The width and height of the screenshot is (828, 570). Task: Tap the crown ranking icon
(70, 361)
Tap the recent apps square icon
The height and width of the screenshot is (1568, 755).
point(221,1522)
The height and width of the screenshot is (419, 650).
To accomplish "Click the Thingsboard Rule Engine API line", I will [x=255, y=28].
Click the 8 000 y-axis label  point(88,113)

▶ _EXERCISE INSTRUCTIONS_
Each entry above is to be transcribed word for word.

▶ _RESULT FOR THIS TASK_
The width and height of the screenshot is (828, 570). Task: Tap the crown ranking icon
(70, 361)
Tap the recent apps square icon
The height and width of the screenshot is (1568, 755).
point(221,1522)
The height and width of the screenshot is (419, 650).
To accomplish "Click the Thingsboard Rule Engine API line", I will [x=255, y=28].
Click the 8 000 y-axis label  point(88,113)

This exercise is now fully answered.